=== To do ===
Count the lines in the records below that contain the string "Switch", matching case exactly. Reply with the number only.

=== Exercise material ===
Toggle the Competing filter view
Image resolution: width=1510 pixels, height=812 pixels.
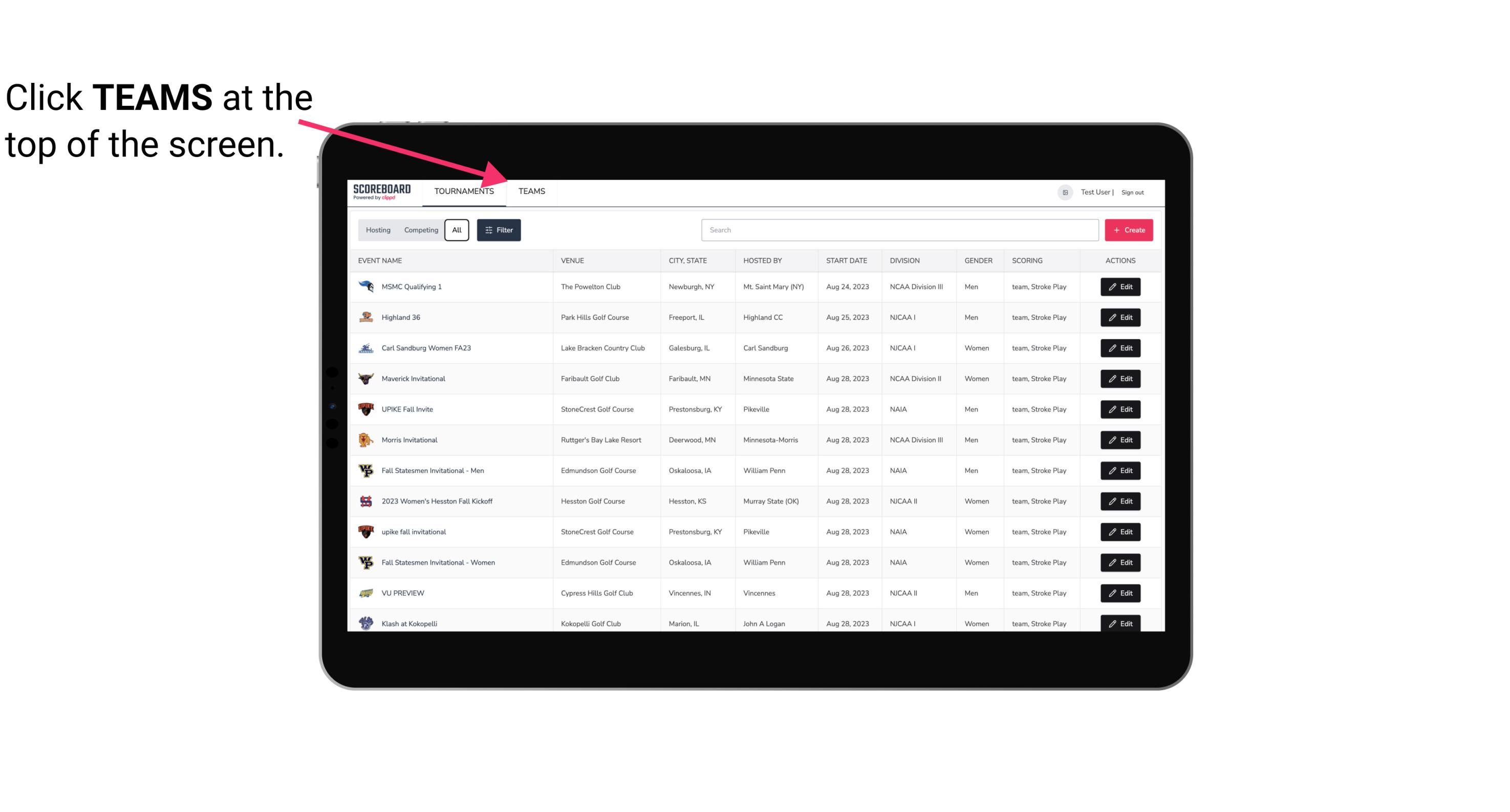[419, 230]
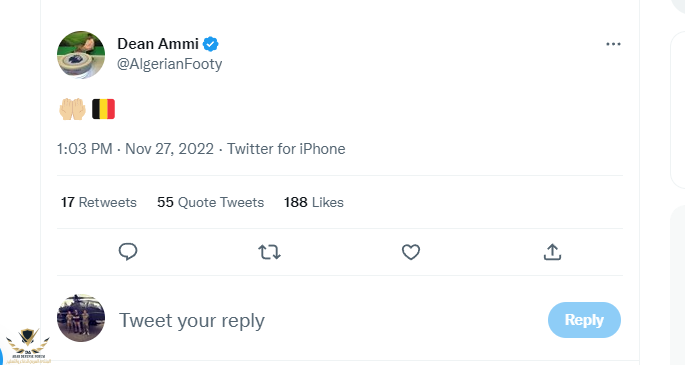View the 17 Retweets list
Screen dimensions: 685x365
(x=99, y=202)
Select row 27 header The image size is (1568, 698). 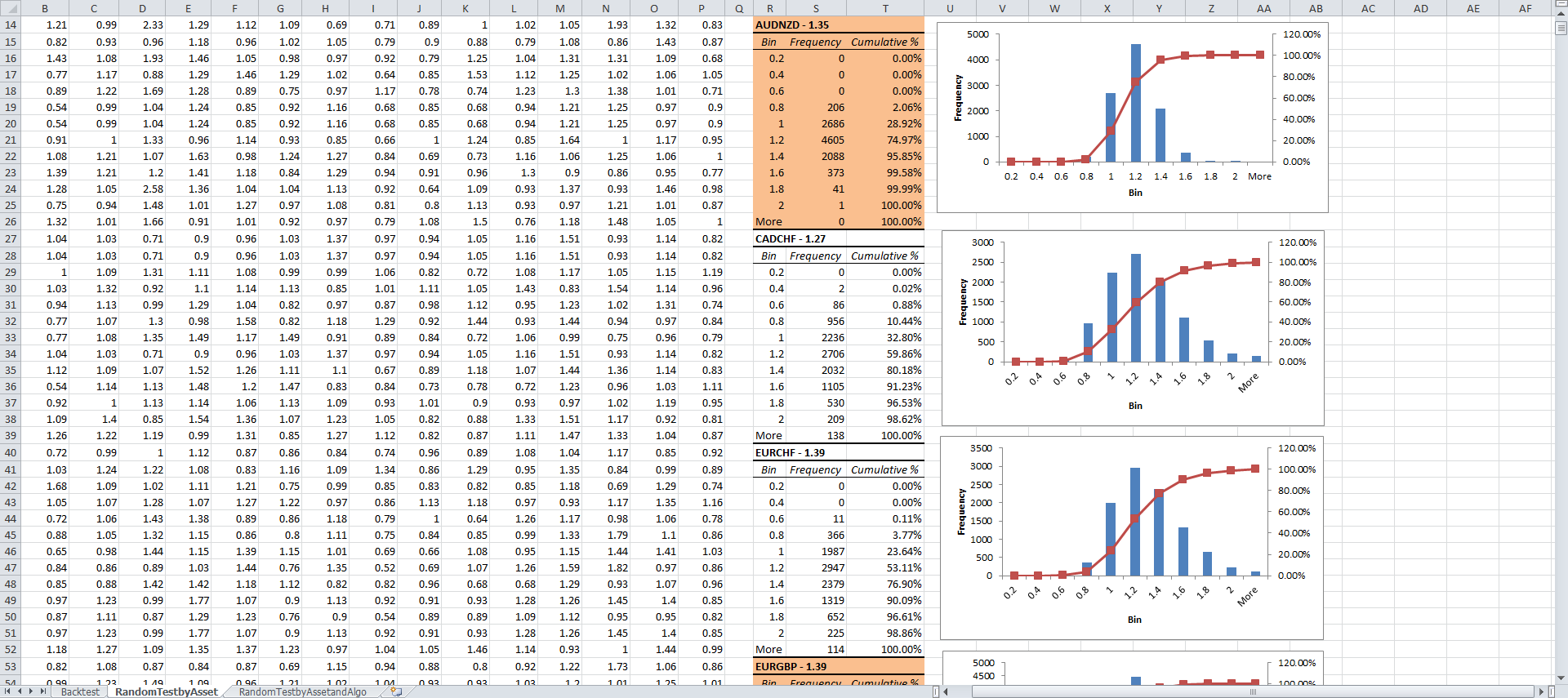(x=11, y=238)
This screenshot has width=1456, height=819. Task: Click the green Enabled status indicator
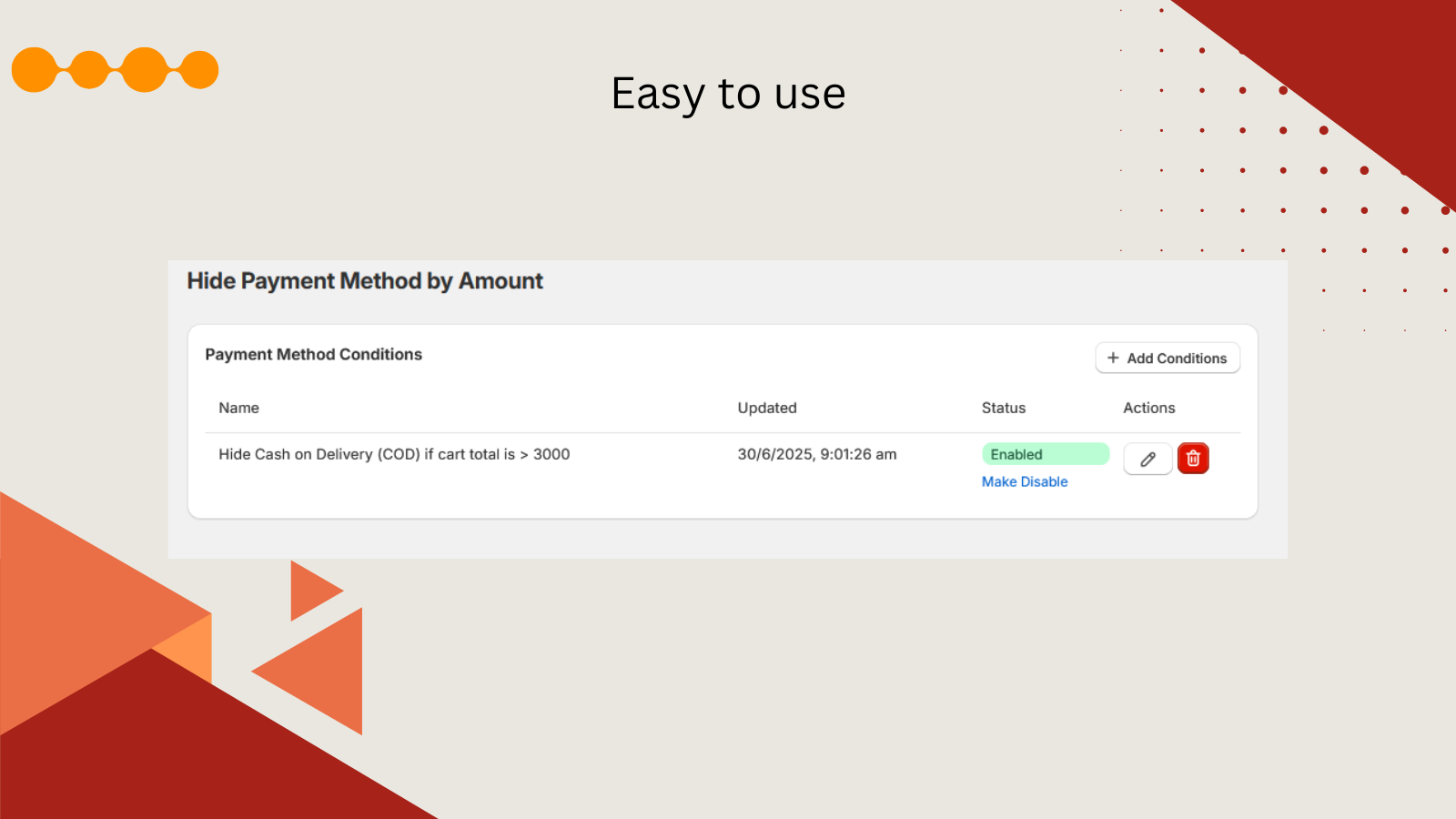coord(1045,454)
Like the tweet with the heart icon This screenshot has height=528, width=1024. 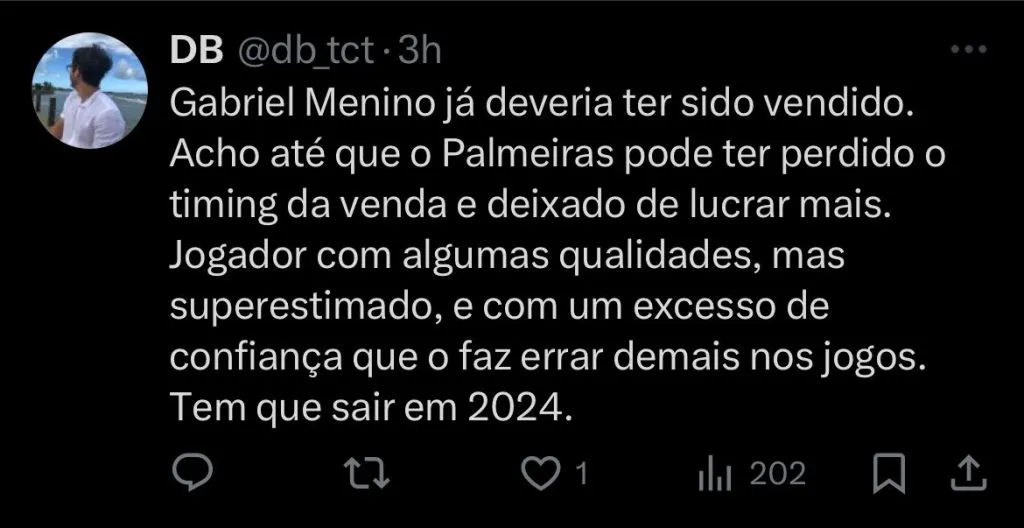point(545,473)
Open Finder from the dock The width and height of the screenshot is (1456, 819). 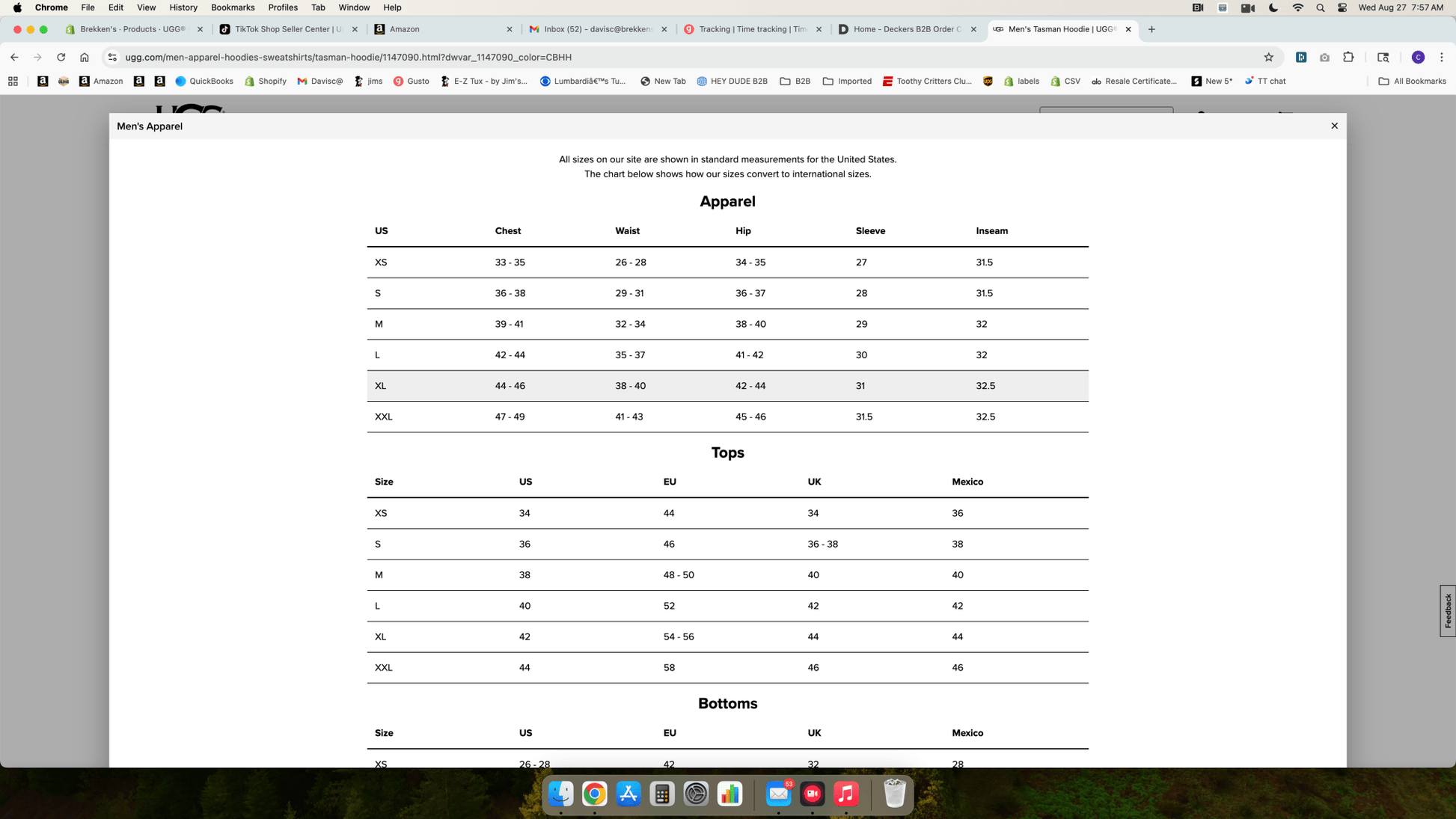[560, 794]
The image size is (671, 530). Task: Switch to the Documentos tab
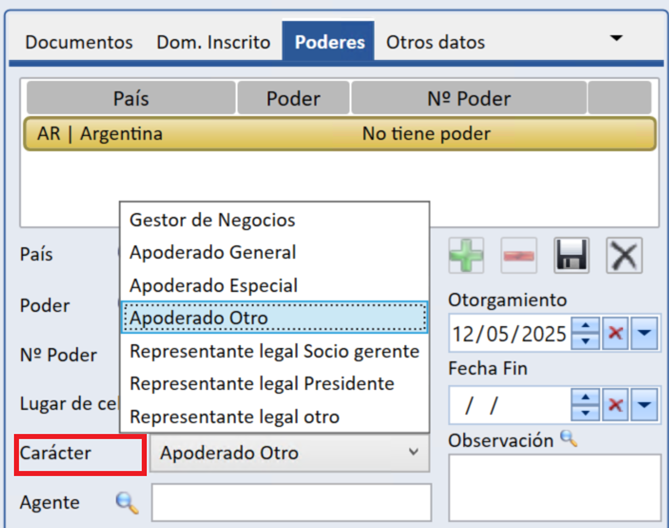point(79,42)
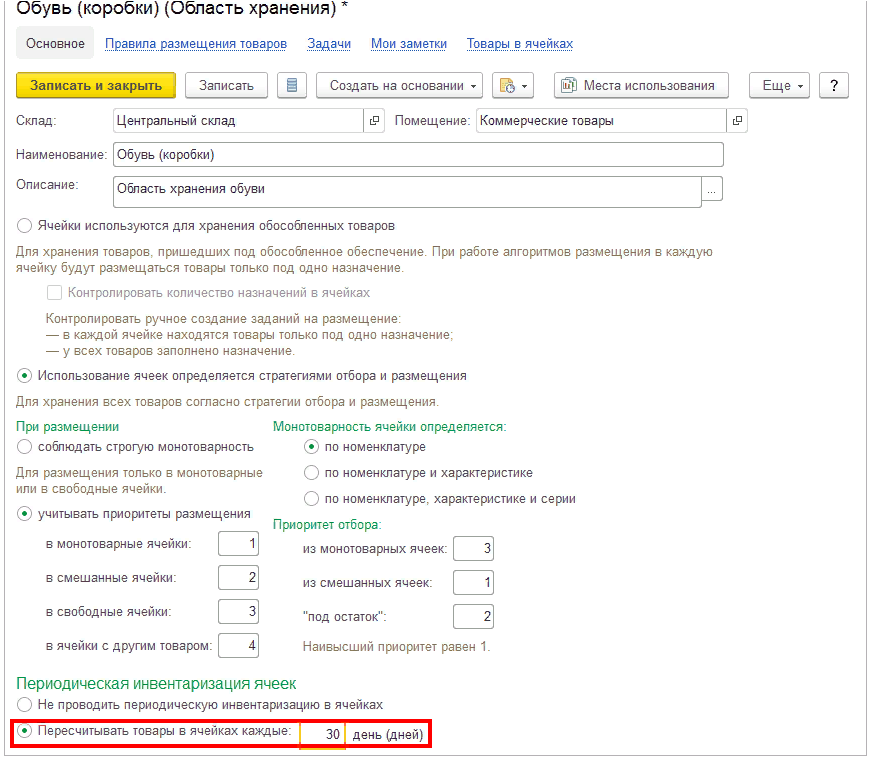869x761 pixels.
Task: Open the Склад field link icon
Action: 375,121
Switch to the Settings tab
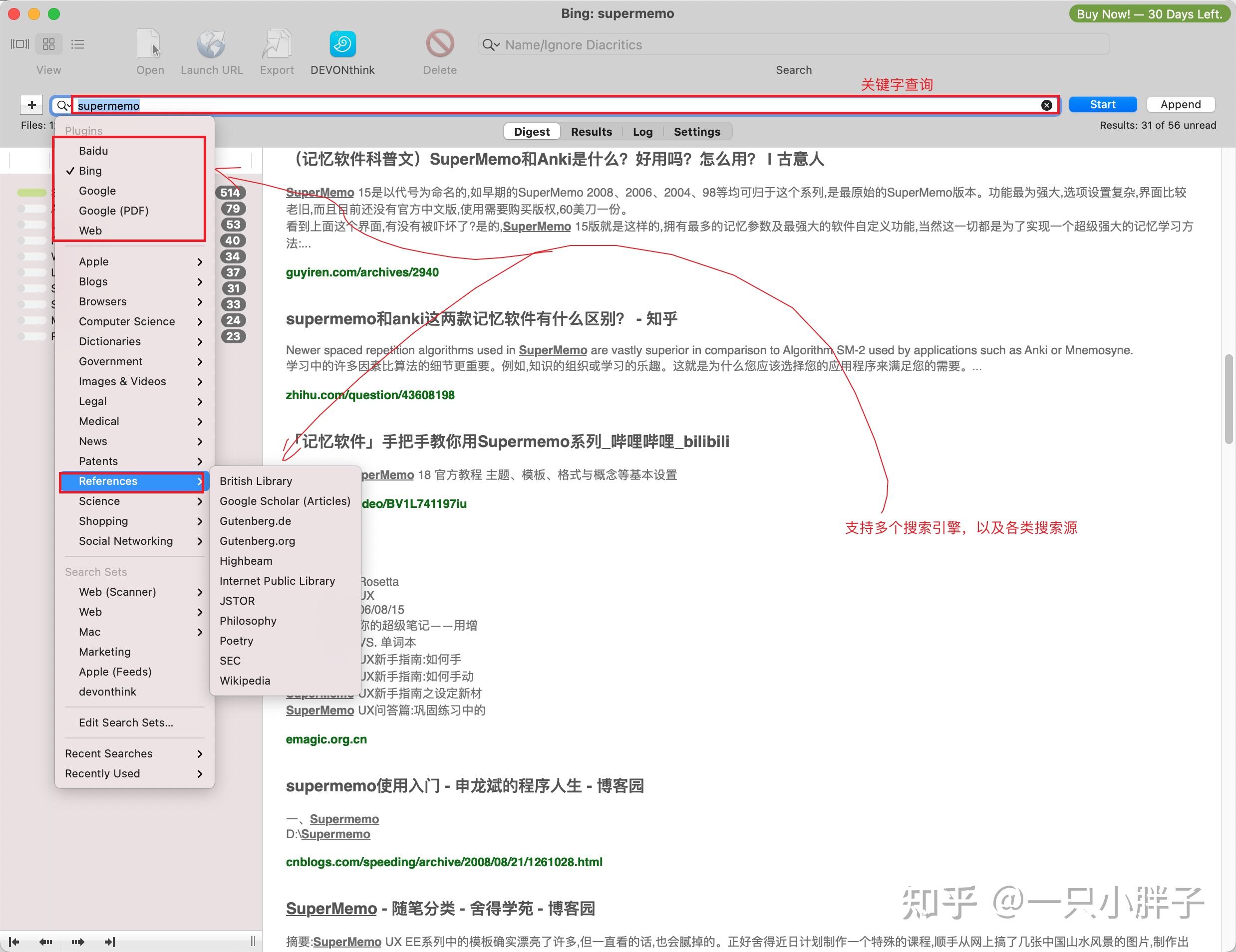This screenshot has height=952, width=1236. pos(697,131)
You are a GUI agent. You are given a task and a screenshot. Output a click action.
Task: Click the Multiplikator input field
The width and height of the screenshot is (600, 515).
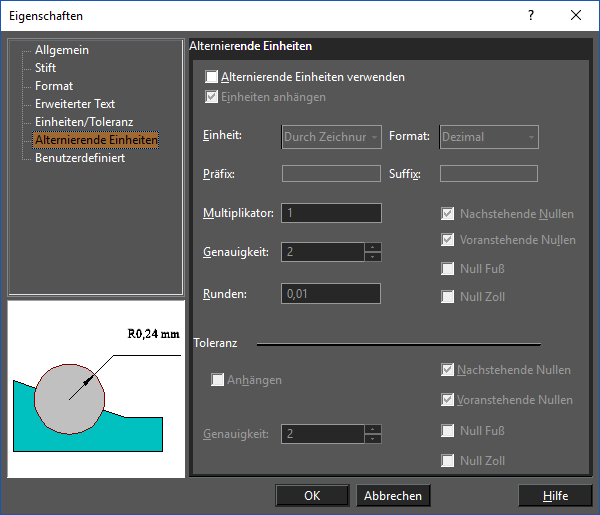331,213
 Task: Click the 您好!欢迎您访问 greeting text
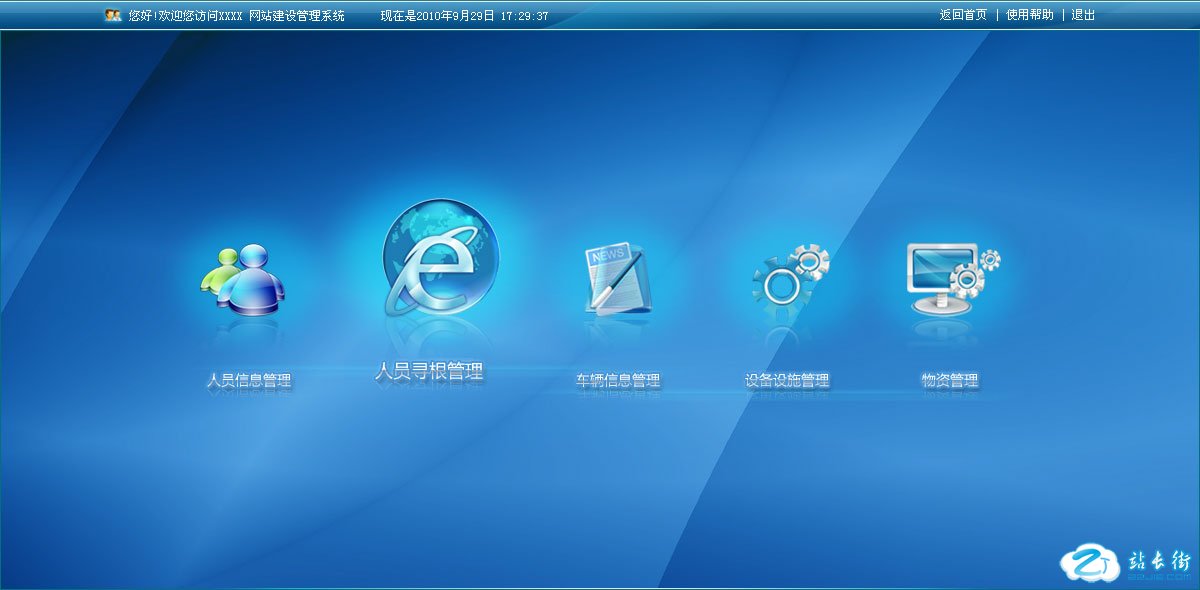click(x=186, y=16)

=== Answer to this exercise ===
2